(Records from a collection)
◆ ◆ ◆ ◆
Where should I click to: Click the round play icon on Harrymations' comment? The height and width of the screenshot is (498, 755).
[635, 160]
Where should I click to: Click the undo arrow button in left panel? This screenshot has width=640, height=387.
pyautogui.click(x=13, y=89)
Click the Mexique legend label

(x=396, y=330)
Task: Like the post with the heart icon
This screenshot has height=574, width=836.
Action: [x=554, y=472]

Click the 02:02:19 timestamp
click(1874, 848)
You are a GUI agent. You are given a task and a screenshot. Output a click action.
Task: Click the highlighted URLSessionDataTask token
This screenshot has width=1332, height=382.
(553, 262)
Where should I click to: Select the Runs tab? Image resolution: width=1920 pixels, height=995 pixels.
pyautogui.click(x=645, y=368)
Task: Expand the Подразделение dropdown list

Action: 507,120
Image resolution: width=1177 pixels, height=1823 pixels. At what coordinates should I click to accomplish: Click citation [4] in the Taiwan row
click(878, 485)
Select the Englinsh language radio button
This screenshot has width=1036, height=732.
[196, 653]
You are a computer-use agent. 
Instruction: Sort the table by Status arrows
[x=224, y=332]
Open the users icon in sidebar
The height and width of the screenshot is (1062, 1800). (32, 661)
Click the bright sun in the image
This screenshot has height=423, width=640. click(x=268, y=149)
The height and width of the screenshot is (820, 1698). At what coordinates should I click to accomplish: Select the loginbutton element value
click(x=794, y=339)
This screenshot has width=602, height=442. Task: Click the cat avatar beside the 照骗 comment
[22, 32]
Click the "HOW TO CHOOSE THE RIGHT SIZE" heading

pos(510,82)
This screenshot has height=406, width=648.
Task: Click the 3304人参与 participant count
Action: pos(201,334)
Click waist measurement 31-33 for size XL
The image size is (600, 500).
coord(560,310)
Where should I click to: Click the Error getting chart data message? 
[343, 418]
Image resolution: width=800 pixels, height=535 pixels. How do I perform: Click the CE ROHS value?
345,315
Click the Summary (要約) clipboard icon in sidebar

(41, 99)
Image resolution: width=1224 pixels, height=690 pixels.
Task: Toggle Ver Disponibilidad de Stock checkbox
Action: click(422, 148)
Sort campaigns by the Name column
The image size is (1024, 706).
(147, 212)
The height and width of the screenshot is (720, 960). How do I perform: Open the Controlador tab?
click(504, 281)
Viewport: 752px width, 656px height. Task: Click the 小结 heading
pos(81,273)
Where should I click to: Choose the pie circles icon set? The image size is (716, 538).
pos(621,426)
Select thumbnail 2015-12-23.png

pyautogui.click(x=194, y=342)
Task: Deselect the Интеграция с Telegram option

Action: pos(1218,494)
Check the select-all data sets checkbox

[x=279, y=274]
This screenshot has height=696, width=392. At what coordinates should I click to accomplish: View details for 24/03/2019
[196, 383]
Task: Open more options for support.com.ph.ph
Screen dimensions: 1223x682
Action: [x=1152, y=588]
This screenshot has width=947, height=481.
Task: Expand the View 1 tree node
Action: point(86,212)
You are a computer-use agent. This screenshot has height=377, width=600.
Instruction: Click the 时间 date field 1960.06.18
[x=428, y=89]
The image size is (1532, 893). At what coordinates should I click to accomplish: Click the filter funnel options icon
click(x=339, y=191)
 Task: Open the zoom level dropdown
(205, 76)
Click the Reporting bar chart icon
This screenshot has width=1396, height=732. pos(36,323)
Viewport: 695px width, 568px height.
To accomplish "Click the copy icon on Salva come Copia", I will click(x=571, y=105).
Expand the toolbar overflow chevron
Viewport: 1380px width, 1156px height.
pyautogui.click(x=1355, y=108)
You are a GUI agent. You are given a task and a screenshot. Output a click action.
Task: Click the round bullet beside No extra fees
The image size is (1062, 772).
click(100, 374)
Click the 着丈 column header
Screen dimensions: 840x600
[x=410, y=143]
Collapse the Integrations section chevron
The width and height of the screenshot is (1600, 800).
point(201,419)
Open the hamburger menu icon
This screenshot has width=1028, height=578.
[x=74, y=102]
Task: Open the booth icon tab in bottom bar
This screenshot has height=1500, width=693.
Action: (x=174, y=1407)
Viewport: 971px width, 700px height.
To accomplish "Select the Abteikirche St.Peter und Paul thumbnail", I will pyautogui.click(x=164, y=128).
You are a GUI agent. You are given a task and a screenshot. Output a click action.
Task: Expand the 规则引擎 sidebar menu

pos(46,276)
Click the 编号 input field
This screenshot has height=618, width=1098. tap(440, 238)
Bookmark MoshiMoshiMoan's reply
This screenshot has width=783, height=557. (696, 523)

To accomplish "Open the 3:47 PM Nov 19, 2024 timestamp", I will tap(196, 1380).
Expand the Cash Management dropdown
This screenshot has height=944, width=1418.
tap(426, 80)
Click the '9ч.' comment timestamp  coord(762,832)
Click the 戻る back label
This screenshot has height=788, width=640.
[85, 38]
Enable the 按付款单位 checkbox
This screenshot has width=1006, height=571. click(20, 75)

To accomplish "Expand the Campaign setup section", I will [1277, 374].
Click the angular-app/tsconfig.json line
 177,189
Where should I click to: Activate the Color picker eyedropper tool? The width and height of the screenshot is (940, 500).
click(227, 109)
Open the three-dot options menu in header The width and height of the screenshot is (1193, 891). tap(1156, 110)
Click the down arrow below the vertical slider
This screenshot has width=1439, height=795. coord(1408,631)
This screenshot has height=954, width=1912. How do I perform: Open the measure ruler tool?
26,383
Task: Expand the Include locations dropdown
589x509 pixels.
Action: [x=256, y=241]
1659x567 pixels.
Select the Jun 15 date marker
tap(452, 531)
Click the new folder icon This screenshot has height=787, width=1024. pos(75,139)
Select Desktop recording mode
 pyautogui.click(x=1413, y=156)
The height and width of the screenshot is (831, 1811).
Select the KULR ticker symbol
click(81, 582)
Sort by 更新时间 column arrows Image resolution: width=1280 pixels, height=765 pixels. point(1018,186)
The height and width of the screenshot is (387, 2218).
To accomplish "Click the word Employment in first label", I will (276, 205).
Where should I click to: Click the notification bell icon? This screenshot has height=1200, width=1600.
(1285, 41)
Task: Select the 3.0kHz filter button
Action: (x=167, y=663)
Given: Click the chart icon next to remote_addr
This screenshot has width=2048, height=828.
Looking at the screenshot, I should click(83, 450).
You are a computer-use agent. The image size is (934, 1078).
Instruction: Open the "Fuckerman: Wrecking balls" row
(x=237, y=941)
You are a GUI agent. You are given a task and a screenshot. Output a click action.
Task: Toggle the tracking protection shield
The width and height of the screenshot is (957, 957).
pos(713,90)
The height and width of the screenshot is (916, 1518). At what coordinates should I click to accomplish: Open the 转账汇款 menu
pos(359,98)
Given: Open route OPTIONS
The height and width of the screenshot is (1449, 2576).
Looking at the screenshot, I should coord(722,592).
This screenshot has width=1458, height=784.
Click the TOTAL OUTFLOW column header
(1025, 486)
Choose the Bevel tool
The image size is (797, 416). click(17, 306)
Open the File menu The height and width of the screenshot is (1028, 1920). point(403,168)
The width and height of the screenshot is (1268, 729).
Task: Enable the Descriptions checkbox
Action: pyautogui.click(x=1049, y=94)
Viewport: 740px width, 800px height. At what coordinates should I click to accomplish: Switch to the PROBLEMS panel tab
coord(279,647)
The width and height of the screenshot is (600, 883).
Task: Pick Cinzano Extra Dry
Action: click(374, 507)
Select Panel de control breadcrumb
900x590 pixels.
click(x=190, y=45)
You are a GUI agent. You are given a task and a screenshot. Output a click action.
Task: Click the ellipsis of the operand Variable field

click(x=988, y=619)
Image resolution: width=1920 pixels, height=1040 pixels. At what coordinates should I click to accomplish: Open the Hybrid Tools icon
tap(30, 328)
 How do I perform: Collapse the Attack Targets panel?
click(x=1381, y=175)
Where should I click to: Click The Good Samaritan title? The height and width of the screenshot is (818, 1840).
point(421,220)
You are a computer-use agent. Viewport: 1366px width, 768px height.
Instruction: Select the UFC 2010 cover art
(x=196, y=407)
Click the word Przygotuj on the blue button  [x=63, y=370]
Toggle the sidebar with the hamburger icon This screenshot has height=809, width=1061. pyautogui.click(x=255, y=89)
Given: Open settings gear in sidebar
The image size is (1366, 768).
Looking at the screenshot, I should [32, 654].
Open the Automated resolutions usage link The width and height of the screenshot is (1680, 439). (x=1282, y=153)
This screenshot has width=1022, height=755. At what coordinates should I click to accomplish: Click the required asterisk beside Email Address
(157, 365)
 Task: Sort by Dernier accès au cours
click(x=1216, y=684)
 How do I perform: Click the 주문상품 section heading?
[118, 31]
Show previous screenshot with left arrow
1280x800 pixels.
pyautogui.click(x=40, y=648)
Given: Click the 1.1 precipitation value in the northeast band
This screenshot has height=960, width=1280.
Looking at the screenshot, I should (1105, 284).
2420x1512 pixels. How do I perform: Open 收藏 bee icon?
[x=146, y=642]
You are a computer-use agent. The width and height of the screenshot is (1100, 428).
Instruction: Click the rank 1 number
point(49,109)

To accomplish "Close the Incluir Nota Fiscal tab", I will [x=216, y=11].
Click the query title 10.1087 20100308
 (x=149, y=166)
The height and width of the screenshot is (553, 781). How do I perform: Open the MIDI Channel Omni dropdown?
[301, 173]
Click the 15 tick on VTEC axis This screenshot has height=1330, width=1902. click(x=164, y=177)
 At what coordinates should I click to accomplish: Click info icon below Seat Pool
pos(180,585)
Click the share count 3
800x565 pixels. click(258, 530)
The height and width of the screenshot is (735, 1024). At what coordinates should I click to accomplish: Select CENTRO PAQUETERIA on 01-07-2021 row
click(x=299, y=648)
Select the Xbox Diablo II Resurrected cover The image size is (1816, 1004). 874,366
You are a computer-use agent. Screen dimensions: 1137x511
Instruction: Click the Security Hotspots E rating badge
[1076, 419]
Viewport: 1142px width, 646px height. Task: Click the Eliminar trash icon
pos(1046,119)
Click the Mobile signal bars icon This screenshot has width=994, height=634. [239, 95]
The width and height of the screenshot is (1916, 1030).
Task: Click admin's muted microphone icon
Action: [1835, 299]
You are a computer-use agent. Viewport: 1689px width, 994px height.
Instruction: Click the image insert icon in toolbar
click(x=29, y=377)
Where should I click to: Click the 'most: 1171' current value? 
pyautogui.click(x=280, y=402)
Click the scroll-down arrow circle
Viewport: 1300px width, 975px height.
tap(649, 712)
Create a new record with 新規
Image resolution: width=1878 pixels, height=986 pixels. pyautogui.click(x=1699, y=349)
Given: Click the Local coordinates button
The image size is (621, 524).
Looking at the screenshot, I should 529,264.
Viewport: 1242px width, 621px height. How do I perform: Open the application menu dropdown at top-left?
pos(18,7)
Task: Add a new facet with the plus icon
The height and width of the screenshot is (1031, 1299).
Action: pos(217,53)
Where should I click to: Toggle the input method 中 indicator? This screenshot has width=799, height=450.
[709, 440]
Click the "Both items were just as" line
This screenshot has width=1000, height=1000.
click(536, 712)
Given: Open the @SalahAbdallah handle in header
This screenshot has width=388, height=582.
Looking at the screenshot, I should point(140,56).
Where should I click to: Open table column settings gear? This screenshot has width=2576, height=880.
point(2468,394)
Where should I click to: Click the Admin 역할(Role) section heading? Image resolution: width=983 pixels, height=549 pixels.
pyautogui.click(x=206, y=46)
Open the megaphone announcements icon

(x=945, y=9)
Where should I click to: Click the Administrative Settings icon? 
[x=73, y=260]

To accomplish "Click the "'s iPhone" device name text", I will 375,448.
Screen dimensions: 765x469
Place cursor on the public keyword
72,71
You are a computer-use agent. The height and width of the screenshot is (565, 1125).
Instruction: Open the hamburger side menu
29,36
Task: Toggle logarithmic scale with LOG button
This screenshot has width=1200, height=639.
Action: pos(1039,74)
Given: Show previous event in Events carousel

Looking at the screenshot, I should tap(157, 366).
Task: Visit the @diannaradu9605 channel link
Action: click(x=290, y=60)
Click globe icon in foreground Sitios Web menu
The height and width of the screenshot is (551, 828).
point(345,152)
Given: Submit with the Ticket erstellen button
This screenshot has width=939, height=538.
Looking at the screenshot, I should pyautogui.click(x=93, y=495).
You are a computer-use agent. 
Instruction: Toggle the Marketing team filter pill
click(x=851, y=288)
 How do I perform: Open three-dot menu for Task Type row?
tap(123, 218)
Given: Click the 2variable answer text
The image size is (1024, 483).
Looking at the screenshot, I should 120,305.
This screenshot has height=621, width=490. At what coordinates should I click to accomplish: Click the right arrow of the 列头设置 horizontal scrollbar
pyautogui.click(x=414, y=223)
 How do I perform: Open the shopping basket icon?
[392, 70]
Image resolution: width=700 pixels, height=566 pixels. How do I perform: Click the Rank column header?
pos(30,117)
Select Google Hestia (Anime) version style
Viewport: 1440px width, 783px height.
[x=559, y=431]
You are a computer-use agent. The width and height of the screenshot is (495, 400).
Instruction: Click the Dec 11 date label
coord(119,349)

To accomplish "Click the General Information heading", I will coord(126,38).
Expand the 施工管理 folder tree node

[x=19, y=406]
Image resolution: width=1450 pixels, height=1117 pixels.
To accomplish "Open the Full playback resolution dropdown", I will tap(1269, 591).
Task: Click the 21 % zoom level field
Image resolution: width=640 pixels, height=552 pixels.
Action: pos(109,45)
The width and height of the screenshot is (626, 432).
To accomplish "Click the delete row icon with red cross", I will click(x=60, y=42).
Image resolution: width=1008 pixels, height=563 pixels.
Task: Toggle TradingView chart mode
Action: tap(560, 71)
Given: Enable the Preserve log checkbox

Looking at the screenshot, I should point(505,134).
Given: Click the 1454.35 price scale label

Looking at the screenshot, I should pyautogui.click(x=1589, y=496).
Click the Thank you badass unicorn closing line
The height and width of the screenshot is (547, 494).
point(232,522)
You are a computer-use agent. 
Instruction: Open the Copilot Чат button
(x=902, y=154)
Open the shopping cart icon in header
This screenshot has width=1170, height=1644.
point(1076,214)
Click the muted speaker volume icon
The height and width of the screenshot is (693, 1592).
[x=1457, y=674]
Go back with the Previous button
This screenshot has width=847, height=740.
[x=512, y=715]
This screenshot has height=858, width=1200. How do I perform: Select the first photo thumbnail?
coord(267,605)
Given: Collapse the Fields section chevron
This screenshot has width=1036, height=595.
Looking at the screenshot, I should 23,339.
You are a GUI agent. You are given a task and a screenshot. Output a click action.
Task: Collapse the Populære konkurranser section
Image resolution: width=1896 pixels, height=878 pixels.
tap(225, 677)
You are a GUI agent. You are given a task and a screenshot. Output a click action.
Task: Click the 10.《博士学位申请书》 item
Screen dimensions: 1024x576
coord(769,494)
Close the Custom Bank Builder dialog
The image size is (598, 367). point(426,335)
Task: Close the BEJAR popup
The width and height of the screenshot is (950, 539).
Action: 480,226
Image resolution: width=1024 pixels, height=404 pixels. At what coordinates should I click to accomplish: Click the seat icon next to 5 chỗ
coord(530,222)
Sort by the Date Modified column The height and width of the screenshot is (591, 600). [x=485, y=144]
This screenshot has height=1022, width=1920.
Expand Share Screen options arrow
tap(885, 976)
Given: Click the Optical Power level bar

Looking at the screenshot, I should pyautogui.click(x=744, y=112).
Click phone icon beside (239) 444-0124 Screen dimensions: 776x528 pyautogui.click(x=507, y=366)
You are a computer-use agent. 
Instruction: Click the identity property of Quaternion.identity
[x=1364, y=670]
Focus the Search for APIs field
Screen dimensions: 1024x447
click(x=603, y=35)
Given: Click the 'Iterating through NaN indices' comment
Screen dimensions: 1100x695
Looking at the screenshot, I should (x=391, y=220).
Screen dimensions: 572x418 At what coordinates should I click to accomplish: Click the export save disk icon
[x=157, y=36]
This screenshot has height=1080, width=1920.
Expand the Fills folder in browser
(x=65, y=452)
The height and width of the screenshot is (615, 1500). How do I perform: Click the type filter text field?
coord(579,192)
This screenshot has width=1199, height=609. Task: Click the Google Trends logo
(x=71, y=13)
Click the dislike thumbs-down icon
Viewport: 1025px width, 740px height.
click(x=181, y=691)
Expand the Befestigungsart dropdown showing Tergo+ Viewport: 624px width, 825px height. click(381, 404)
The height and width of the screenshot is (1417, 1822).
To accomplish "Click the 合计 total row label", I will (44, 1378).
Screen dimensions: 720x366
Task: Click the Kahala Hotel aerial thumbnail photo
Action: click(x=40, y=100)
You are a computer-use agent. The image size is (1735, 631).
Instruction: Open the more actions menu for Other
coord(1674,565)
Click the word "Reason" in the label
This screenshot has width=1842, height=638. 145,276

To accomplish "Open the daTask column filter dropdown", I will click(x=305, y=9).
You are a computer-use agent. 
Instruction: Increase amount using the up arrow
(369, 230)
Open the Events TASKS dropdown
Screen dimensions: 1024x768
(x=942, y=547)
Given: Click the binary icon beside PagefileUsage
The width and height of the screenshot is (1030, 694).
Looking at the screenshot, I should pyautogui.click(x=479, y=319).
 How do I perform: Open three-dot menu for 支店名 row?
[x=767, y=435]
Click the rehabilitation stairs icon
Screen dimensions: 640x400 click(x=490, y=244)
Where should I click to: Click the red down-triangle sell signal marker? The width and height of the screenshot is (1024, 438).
◆ ◆ ◆ ◆
*EXERCISE:*
The answer is the lines above between the line holding "This screenshot has width=1028, height=578." and the line holding "Click the 戻る back label", inclusive, each written out exactly, and no others.

*RESPONSE:*
This screenshot has width=1028, height=578.
[x=74, y=102]
Task: Open the booth icon tab in bottom bar
This screenshot has height=1500, width=693.
Action: (x=174, y=1407)
Viewport: 971px width, 700px height.
To accomplish "Select the Abteikirche St.Peter und Paul thumbnail", I will pyautogui.click(x=164, y=128).
You are a GUI agent. You are given a task and a screenshot. Output a click action.
Task: Expand the 规则引擎 sidebar menu

pos(46,276)
Click the 编号 input field
This screenshot has height=618, width=1098. tap(440, 238)
Bookmark MoshiMoshiMoan's reply
This screenshot has width=783, height=557. (696, 523)

To accomplish "Open the 3:47 PM Nov 19, 2024 timestamp", I will tap(196, 1380).
Expand the Cash Management dropdown
This screenshot has height=944, width=1418.
tap(426, 80)
Click the '9ч.' comment timestamp  coord(762,832)
Click the 戻る back label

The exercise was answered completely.